### DATA SHOWN
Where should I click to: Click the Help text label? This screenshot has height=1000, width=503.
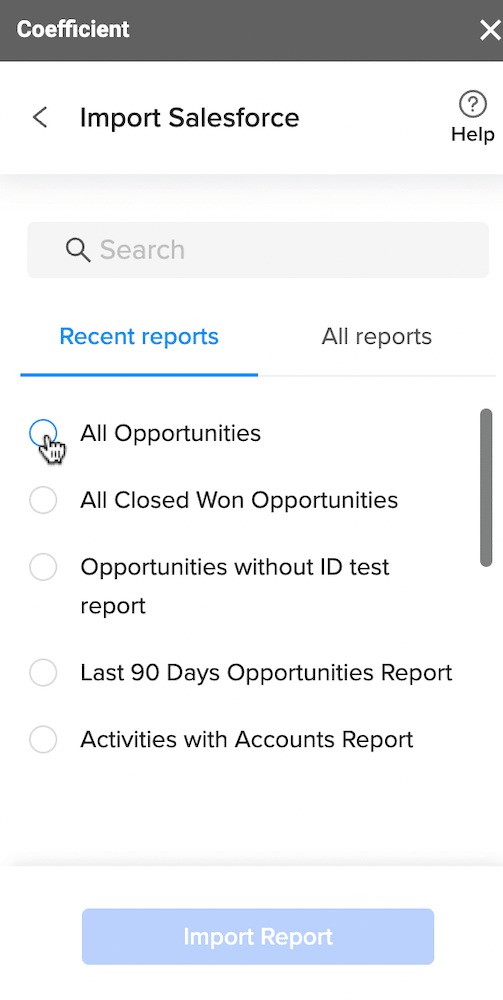coord(472,135)
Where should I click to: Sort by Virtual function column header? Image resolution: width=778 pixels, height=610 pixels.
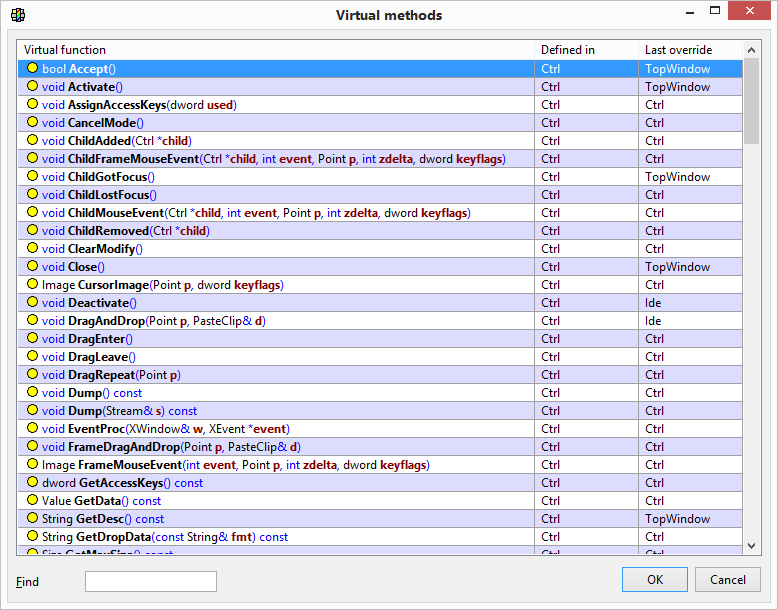tap(276, 50)
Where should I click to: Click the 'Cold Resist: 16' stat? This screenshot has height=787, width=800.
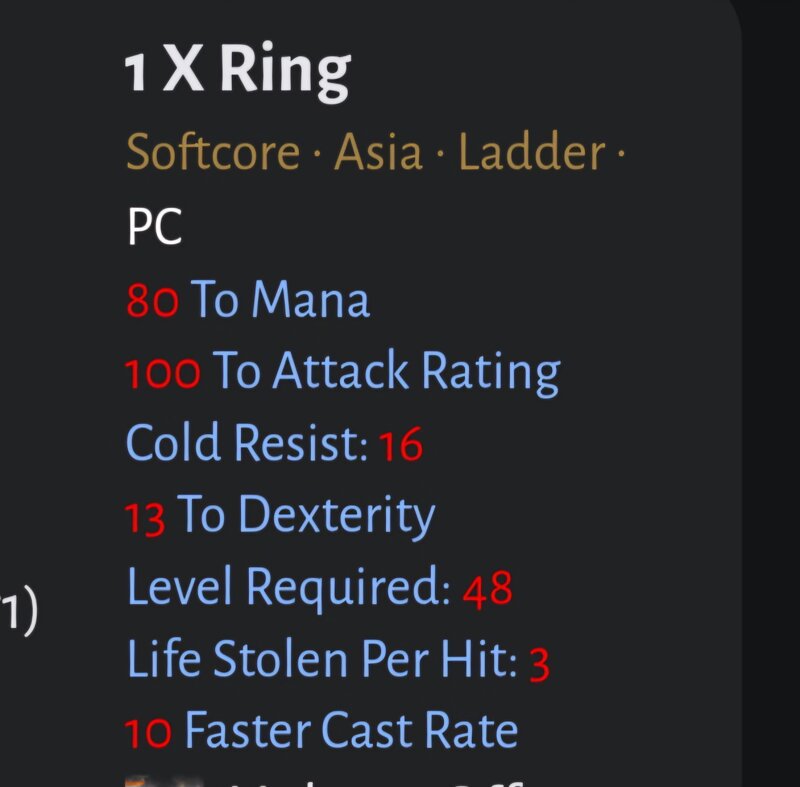point(274,443)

### AIM OF THE TASK
Repeat the records word for word. Leave out whatever pictures they hold.

### RESULT BELOW
Where should I click to: Click the Help text label? This screenshot has height=1000, width=503.
coord(472,135)
Where should I click to: Sort by Virtual function column header? Image resolution: width=778 pixels, height=610 pixels.
tap(276, 50)
Where should I click to: Click the 'Cold Resist: 16' stat? This screenshot has height=787, width=800.
point(274,443)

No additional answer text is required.